Usually, by now, the really bitter cold is over with, but the heavier snows have yet to fall, and the ice storms have yet to come.

Usually. With climate change, anything is possible, of course.

As I walked, and filled my lungs, and felt my heart beat, I could almost feel the land blinking Her bleary, rest-clouded eyes. She was stirring a bit, turning in Her sleep.

There were patches of bare earth visible, where the deep snow has melted away, and charming rivulets of melt water were forming new brooks in old beds.

Deeper into the woods, all was still very frozen and white, and the air felt much colder there.

There were criss crossing trails in the still-deep snow; deer, coyote, fox, wild turkey.

Few birds greeted me today, but the ones who were present were VERY happy, flitting about in the bright sun, and chirping loudly.
Mostly, they were black capped chickadees. The tiny birds that will always remind me of my late mother.

As I walk in the woods, typically, I come into a Spiritual way of thinking. The woods are my church, and always have been. I go to the woods when I feel in turmoil, or when the stress in my life becomes overwhelming, and, in the woods, I find peace.

Walking in the woods is, for me, a sort of mini-retreat.

Today, looking at the land, I started thinking about waiting. Anticipating. Hoping.

I have been in a state of waiting, anticipating, and hoping for many months now.

My hopes have been dashed a couple of times, and the waiting is becoming wearisome. VERY wearisome.

But SOMETHING has got to give. SOME miracle has to happen. Some stirring.

I can't have been brought to a stage in my life where I FINALLY have the chance to be with someone who actually loves me, only to have to continue to ENDLESSLY wait.

And wait.

And wait... for it to really happen.

I often drive myself crazy with thinking: We found each other. We fell in love. We got married. Why did it then have to just....stop? It was just supposed to keep going, and we were supposed to be happy. We were supposed to have started a life together....

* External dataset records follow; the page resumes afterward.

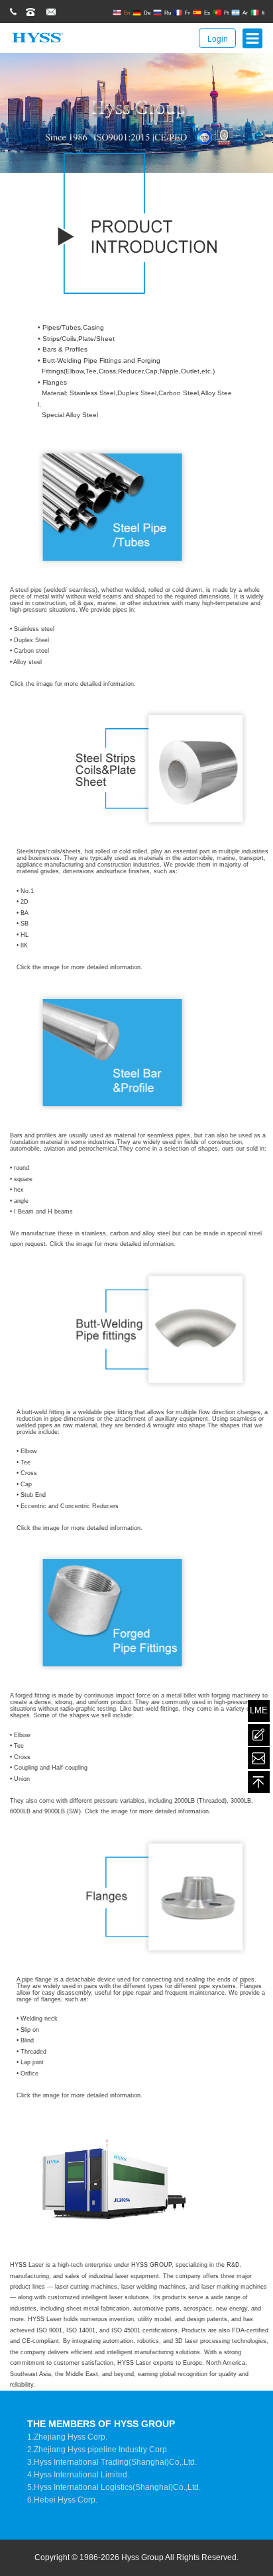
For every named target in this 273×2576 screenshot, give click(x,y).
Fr (187, 13)
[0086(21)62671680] (16, 9)
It (263, 13)
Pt (226, 13)
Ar (245, 13)
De (147, 13)
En (127, 13)
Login (217, 38)
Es (207, 13)
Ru (167, 13)
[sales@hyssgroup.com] (50, 9)
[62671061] (33, 9)
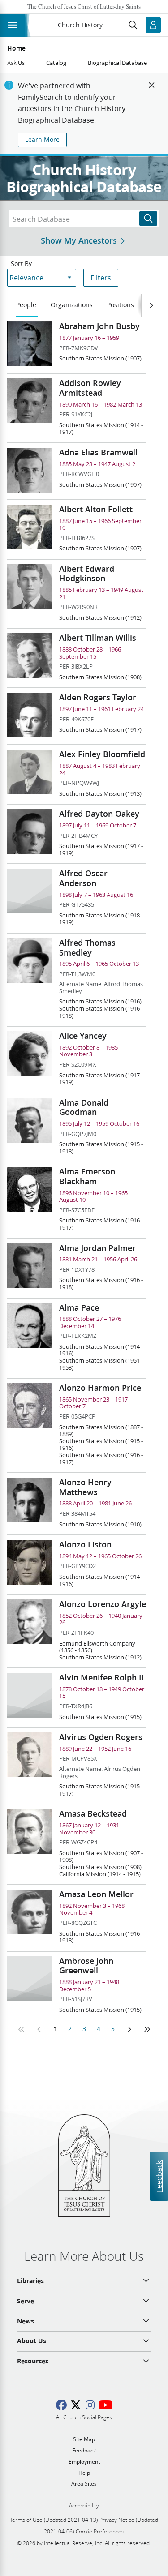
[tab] (27, 305)
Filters (100, 277)
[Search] (148, 218)
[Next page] (129, 2029)
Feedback (159, 2176)
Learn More (42, 139)
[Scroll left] (151, 305)
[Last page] (147, 2029)
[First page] (21, 2029)
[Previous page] (39, 2029)
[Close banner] (152, 85)
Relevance (26, 277)
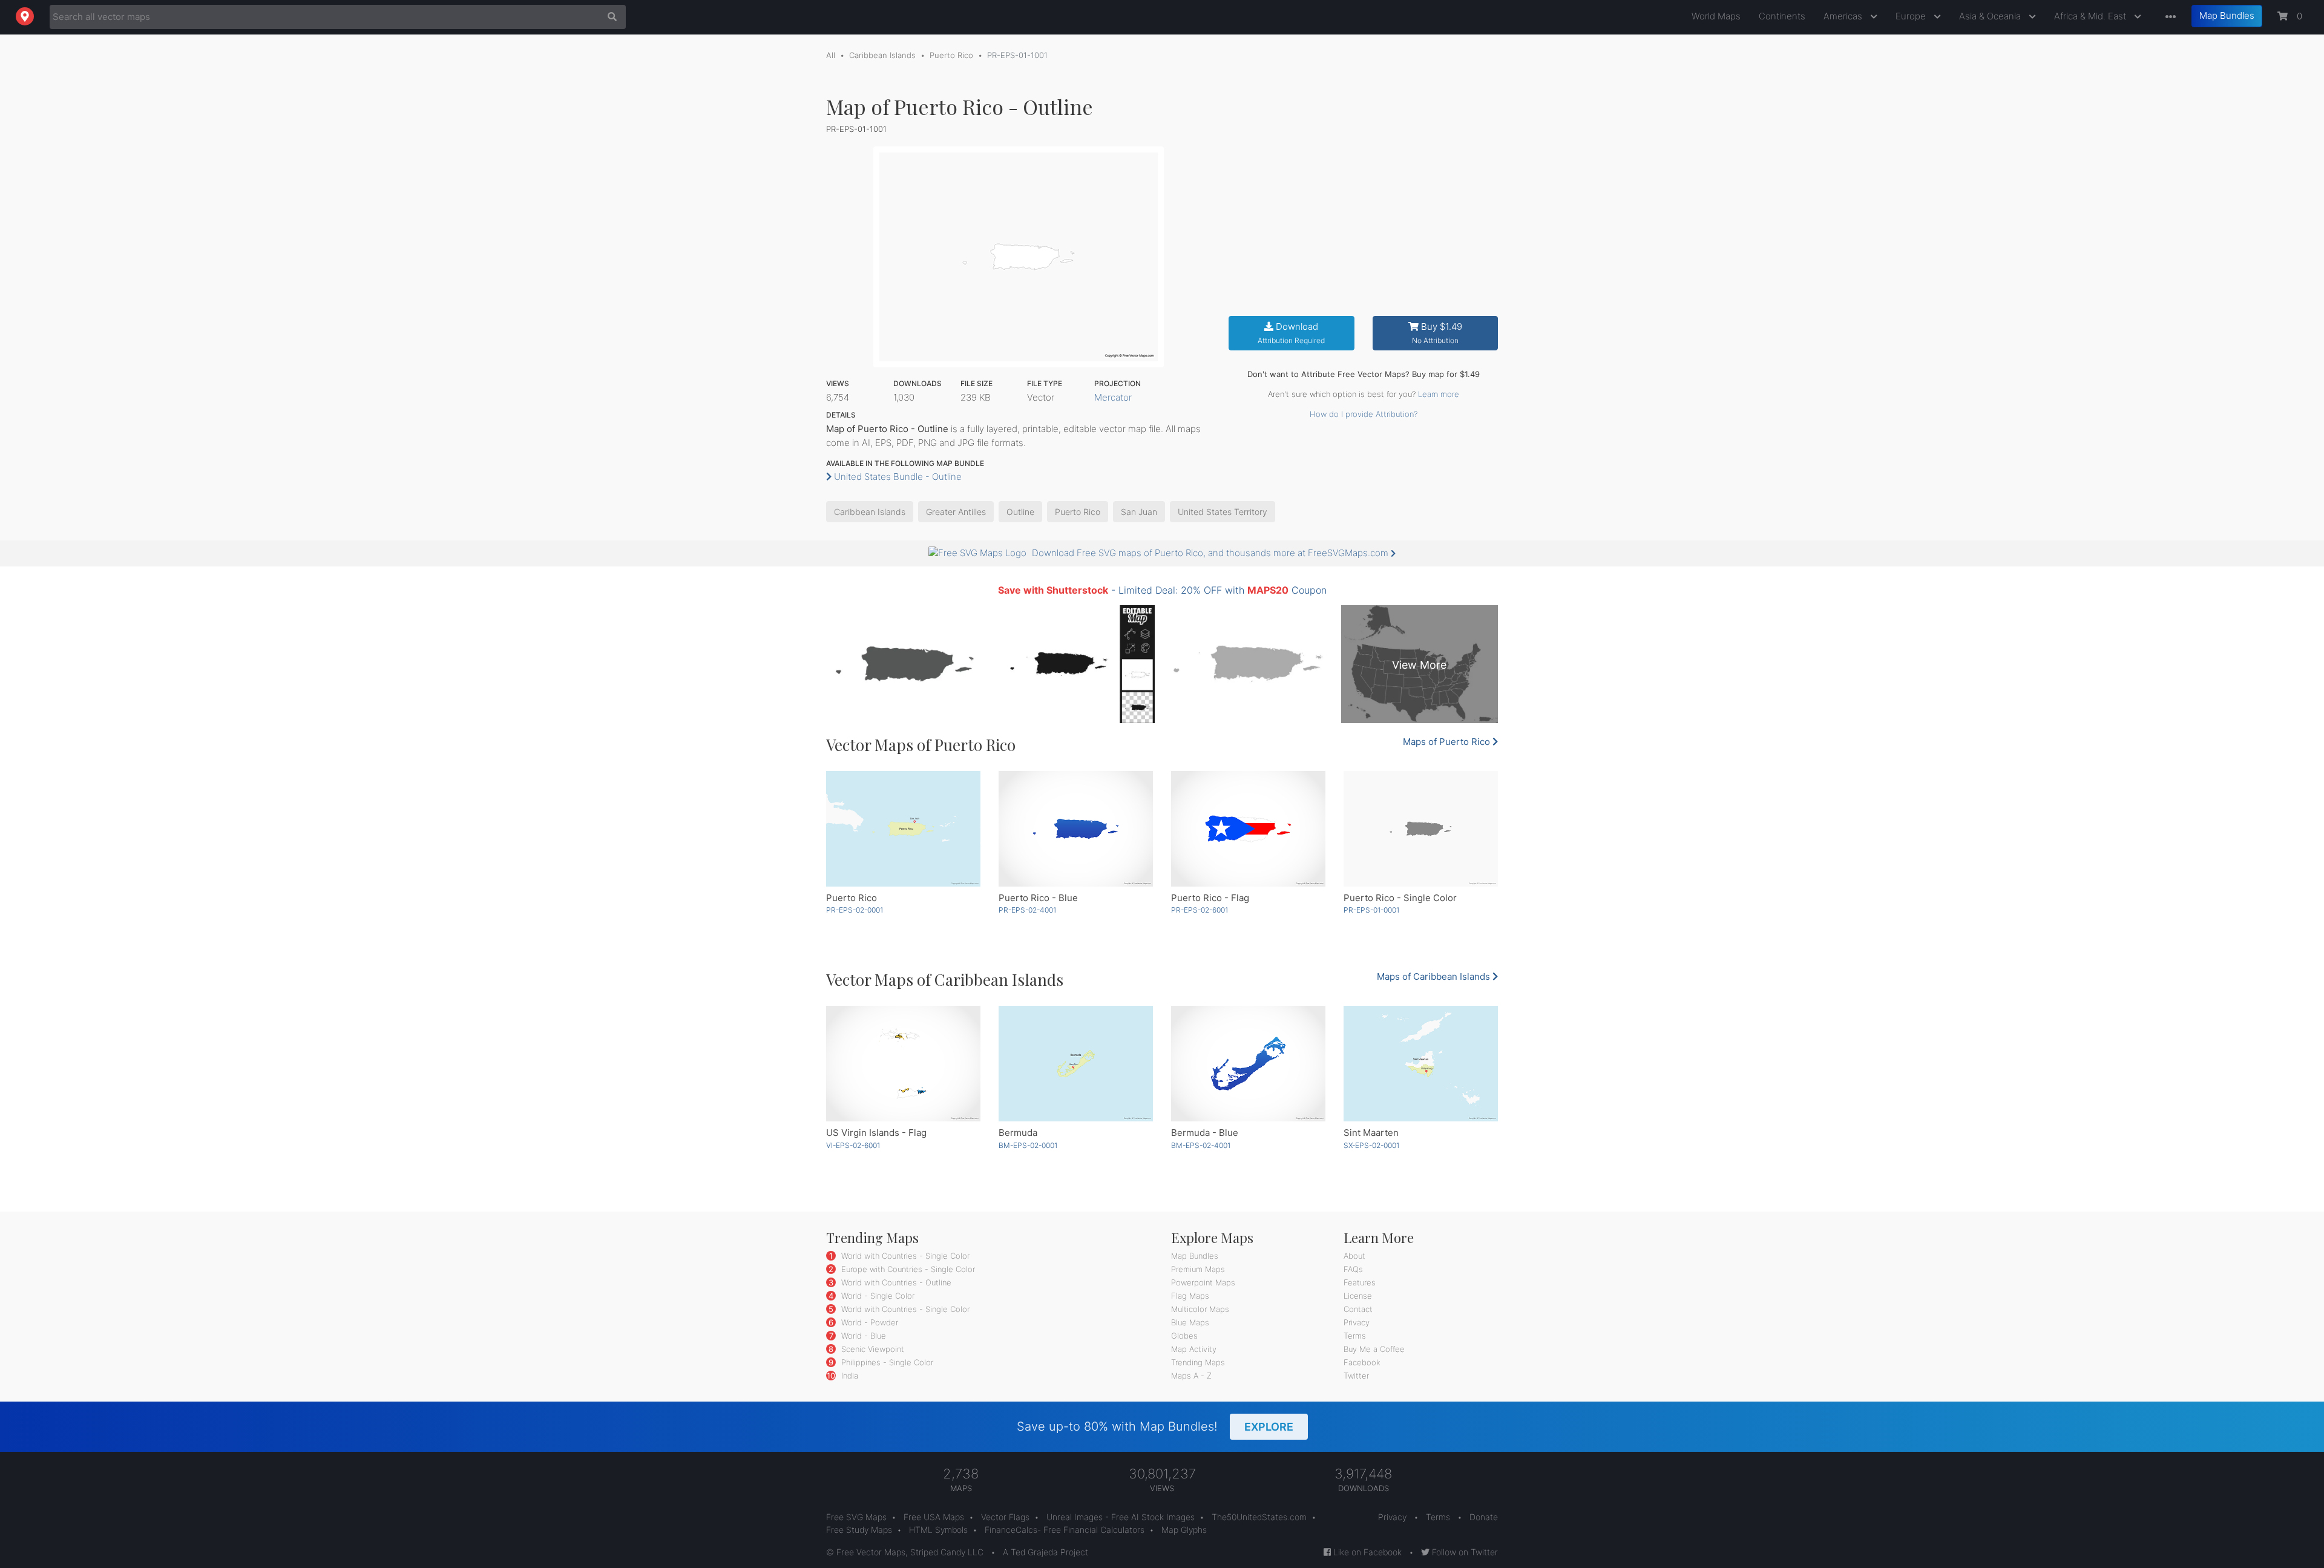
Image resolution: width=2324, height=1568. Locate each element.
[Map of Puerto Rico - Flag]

Today, walking in the waiting woods, I came to a different understanding of it.

It has not STOPPED.

It's just....resting. Waiting.

We are still here, we still love each other, and we KNOW that we WILL be together. Some day.

For whatever reason, in Whoever's plan, we are obviously not supposed to actually BE together yet.

But, as with all waiting, SOMETHING has to give. We can't sleep for ever. SOME miracle will happen. In much the same way that spring always happens. Eventually.

In the darkness of winter, it's easy to give in to hopelessness. To despair. To feeling helpless.

But on days like this, when the sun shines, and I can walk outside in just a fleece jacket...no parka, no snow boots, no hat, no scarf, no gloves....and the sun feels warm upon my cheek, and the chickadees chirp....things CAN look a bit different.

I can't let go of hope. I must just ... wait.

And wait.

As my elderly distant cousin wrote in a letter..."It'll happen. Chin up, girl."

Perhaps now, there will be a bit of peace in the waiting.
I can hope for that, and anticipate it, as the ice melts, and the green shoots unfurl....eventually.